A la séparation des Eglises et
de l'Etat,
la communauté entre dans l'union des Eglises
Réformées Evangéliques, et en 1933 dans l'Eglise
Réformée de France, VIIe Région. En 1952, avec
Béziers, Narbonne, Perpignan et Collioure, elle forme, dans la
VIIe, le Consistoire du Bas-Languedoc-Roussillon, mais reste dans la
VIIe quand les quatre autres se rattachent à la VIIIe
Région en 1962.
La paroisse doit compter alors
quelque 450
personnes, (230 feux) dont la moitié s'échelonnent le
long de la vallée de l'Aude jusqu'aux Pyrénées et
dans les Corbières, sur les terres du Lauraguais, dans les
vallées de la Montagne Noire et dans le Minervois jusqu'à
Lézignan et Olonzac exclusivement, soit sur environ 100 km N-S
et 60 km E-O. Par le jeu des mariages, des foyers de souche audoise se
sont formés, de milieu modeste au départ, mais la
population paroissiale se renouvelle sans cesse par arrivées et
départs.

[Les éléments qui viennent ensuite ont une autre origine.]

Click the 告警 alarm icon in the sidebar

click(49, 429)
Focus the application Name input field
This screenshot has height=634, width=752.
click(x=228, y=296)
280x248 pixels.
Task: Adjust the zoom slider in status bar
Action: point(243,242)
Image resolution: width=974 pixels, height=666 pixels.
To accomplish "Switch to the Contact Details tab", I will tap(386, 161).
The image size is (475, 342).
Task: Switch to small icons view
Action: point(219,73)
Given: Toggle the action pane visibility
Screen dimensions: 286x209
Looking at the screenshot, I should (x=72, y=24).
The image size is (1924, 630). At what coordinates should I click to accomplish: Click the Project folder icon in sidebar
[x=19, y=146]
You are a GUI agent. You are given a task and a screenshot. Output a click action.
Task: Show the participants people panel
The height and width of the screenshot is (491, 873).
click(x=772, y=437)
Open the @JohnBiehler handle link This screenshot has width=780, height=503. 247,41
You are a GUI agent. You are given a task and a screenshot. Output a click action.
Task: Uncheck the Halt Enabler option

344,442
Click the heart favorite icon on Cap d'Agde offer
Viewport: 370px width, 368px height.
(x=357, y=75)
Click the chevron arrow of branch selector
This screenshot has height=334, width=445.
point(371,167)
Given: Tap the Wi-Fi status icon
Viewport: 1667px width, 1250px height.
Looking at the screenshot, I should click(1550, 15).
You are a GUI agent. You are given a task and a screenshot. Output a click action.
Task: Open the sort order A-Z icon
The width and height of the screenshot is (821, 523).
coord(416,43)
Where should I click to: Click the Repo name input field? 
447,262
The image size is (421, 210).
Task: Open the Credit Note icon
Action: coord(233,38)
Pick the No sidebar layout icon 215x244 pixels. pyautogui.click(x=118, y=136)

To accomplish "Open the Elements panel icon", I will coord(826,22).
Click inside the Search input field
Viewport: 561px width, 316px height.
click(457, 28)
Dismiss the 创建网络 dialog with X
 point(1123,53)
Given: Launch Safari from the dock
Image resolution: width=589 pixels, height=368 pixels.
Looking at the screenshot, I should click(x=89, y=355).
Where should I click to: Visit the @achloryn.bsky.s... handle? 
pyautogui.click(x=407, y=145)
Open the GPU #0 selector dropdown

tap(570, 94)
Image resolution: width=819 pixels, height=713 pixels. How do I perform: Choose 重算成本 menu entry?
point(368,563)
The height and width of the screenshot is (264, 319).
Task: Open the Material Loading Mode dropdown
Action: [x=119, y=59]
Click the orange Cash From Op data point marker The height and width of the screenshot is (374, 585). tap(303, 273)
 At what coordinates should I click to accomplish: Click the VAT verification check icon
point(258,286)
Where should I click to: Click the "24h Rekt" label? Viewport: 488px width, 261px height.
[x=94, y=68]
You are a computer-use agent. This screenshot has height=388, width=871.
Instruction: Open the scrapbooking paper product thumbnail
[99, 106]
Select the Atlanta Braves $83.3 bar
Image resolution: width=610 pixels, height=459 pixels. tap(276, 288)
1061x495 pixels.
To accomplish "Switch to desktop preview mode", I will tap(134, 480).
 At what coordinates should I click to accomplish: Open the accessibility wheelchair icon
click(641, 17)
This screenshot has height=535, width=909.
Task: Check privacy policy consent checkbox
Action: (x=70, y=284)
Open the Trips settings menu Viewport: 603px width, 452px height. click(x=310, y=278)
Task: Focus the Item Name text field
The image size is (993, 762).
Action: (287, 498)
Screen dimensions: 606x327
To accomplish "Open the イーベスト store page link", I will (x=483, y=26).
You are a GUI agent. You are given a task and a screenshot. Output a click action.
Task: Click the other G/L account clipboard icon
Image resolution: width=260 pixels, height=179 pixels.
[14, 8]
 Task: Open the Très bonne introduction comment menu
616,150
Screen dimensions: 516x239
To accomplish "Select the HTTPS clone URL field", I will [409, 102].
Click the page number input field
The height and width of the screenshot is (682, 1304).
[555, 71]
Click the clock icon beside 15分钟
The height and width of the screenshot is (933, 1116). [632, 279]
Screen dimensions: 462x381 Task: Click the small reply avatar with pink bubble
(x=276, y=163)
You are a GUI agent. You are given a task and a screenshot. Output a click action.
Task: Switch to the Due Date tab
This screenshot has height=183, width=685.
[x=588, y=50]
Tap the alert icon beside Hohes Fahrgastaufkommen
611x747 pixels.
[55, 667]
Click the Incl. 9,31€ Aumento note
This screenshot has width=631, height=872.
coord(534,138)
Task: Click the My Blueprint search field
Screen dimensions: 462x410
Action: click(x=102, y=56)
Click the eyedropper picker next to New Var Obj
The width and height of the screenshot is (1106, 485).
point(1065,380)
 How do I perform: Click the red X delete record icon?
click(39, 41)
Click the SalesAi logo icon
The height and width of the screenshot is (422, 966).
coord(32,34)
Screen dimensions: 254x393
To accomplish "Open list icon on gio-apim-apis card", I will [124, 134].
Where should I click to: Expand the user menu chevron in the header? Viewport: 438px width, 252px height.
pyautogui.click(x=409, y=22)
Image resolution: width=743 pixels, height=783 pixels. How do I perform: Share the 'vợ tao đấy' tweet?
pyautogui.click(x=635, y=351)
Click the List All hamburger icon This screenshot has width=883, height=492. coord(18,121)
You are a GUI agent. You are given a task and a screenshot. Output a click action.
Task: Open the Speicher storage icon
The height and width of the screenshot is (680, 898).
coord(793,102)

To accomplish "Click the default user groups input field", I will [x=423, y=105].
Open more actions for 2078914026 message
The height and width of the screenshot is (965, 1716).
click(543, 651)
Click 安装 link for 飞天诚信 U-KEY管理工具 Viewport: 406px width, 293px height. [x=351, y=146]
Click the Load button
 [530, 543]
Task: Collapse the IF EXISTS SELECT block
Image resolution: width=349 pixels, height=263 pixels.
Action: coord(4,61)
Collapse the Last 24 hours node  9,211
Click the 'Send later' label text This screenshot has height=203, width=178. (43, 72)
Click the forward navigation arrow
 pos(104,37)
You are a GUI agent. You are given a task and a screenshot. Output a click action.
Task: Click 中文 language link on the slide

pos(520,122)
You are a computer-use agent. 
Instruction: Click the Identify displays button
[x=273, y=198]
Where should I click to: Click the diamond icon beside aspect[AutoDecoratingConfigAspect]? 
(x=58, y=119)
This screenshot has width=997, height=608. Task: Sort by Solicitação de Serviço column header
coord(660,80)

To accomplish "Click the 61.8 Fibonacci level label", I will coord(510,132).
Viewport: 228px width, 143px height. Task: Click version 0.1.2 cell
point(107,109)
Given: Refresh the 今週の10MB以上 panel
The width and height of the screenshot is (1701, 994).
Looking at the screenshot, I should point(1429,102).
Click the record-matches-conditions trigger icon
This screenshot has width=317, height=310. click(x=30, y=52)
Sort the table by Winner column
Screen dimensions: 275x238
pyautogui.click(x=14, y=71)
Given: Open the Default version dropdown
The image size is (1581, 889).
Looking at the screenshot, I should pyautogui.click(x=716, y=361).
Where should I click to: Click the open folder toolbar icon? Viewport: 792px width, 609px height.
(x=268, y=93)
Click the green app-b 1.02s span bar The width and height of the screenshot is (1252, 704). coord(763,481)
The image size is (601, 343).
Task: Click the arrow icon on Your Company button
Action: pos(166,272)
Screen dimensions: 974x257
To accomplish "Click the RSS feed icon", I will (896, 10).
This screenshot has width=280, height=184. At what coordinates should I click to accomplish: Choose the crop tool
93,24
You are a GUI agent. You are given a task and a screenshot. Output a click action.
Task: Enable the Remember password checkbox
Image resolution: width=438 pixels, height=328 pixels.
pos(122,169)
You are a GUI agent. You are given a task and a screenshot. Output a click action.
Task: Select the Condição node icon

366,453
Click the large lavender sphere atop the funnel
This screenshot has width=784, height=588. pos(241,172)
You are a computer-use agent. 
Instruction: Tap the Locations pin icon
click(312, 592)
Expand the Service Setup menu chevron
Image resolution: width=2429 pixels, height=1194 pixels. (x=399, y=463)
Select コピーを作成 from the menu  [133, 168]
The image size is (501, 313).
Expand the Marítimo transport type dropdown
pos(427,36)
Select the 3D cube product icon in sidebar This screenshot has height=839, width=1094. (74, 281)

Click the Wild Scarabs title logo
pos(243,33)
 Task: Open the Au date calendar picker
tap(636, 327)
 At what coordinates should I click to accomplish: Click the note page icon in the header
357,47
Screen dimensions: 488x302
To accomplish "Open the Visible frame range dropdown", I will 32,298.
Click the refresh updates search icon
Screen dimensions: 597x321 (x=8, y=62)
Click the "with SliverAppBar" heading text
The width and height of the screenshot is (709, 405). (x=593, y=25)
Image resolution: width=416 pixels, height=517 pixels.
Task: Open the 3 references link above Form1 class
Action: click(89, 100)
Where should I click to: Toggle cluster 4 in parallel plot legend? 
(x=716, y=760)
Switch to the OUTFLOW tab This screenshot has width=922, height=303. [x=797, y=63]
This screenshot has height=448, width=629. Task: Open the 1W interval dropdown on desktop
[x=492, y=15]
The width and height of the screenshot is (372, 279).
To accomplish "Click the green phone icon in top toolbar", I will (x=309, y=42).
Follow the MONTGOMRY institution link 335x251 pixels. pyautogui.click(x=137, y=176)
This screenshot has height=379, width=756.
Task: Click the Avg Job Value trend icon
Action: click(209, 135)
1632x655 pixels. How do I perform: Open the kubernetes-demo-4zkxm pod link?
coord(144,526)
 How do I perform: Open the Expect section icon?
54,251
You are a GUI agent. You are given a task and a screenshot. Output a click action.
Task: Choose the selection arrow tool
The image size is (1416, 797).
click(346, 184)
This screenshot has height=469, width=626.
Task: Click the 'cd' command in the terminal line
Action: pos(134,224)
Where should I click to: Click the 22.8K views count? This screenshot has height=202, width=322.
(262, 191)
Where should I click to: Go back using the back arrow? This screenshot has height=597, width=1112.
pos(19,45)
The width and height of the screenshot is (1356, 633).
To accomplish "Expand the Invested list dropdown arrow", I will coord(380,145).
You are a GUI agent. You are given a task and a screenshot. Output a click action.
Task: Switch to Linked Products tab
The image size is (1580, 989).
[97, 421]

En 196? , Castelnaudary et l'Ouest de son
arrondissement, où de nouvelles familles se sont
installées, sont rattachées à l'Eglise, plus
proche, de Revel.
L'acquisition d'un presbytère avec dépendances en 1952 a permis le développement de la vie communautaire (catéchèse, scoutisme E.U. et F.F.E.U. et N., club de jeunes qui ont plus tard d'autres locaux dépendant d'une association 1901). Un temps, collaboration avec les Pentecôtistes (2 missions Th. Roberts). Et dans ce pays où, en dehors de Carcassonne, les Protestants étaient peu connus et parfois ne se faisaient pas connaître pour éviter des difficultés dans leur entourage, des contacts et activités œcuméniques se sont développés dans les années 60.